A análise do mercado imobiliário no terceiro trimestre de 2025 mostra uma mudança significativa nas tendências de compra e venda. Entre julho e setembro, 68% das negociações incluíram algum tipo de desconto, uma porcentagem que se aproxima do recorde histórico de 70%. O valor médio do desconto varia em torno de 8%, podendo chegar a 11% em algumas transações, em relação ao preço inicialmente anunciado.

Essas negociações refletem uma nova percepção dos consumidores sobre os preços dos imóveis. Pela primeira vez em um ano, caiu o número de brasileiros que considera os imóveis como “altos ou muito altos”. O aumento dos descontos e a redução dessa percepção indicam um mercado que se ajusta às novas demandas.

O levantamento, realizado com 766 pessoas entre 9 de outubro e 1º de novembro de 2025, aponta que tanto compradores quanto vendedores estão adotando uma postura mais racional. Os compradores estão mais criteriosos, enquanto os vendedores mostram-se mais flexíveis e dispostos a negociar. Os investidores também estão ajustando suas expectativas, abandonando uma postura especulativa.

Em 2024, 72% das pessoas viam os preços como altos ou muito altos, mas esse número caiu para 67% em 2025. Paralelamente, o número de pessoas que considera os preços “razoáveis” aumentou para 20%. Aqueles que avaliam os preços como “baixos ou muito baixos” cresceu de 3% para 4%, sinalizando que alguns consumidores já estão identificando oportunidades no mercado.

A combinação de descontos crescentes e a diminuição na percepção de preços elevados aponta para um equilíbrio renovado entre oferta e demanda, especialmente em um cenário de juros altos. Este contexto empodera os compradores, que se sentem mais confiantes ao negociar.

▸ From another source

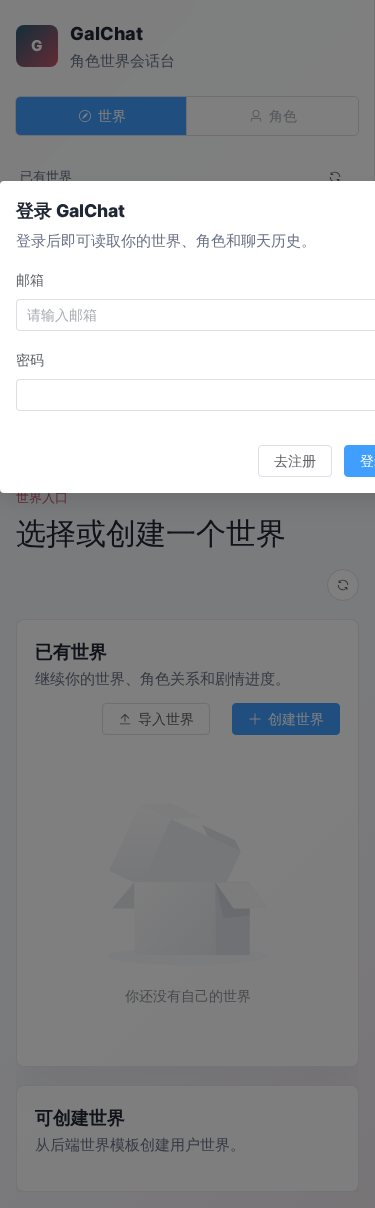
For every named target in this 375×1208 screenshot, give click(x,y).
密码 (30, 359)
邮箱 (30, 279)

Entre os compradores, 79% optaram por imóveis usados, buscando preços mais competitivos. Dentre aqueles que compram para morar, 58% procuram residências para habitação compartilhada, o que sugere um aumento na formação de famílias ou coabitação. A intenção de comprar imóveis permanece alta, com 35% dos entrevistados afirmando que pretendem adquirir um imóvel nos próximos três meses. A preferência por imóveis usados é notável, com 42% dos consumidores optando por essa categoria, em contraste com 11% que buscam imóveis novos.

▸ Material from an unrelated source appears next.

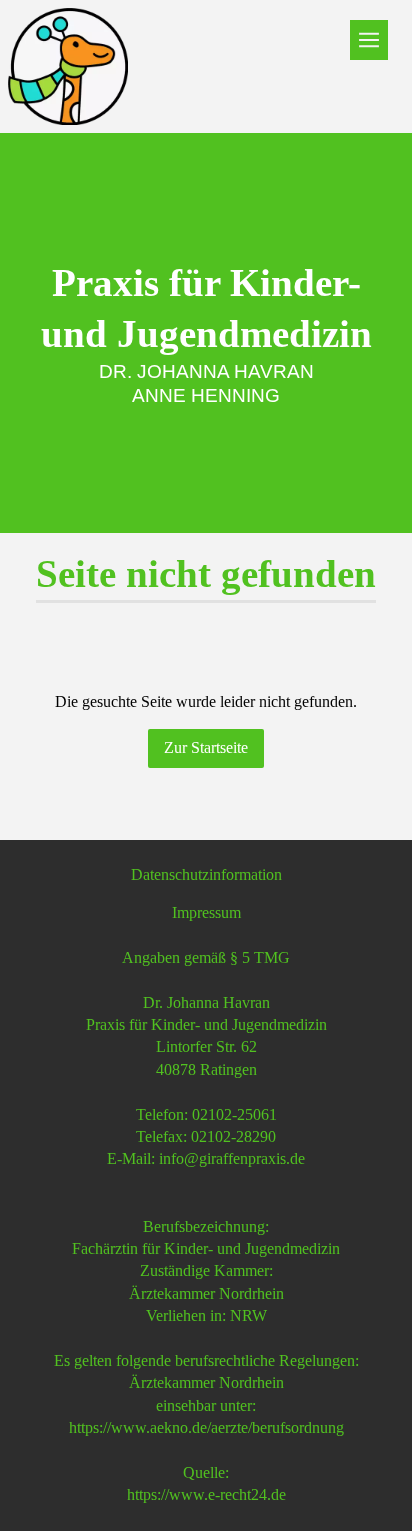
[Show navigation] (369, 40)
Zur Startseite (206, 747)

No segmento de investidores, 72% estão focados em comprar imóveis para alugar. Essa tendência reflete uma busca por gerar renda em vez de lucrar com a revenda. A expectativa de valorização dos imóveis nos próximos 12 meses é moderada, com apenas 2,5% prevista. Além disso, os que esperam uma queda nos preços aumentaram de 8% para 12%, enquanto a projeção de alta dos preços diminuiu de 40% para 39%.

Esses dados indicam um movimento em direção a um mercado imobiliário mais equilibrado e realista. Compradores e vendedores estão se adequando às novas condições e expectativas, e investidores estão priorizando a renda contínua em vez de apostas de curto prazo. Este comportamento reflete uma realidade econômica ainda marcada por juros elevados e uma lenta recuperação da renda.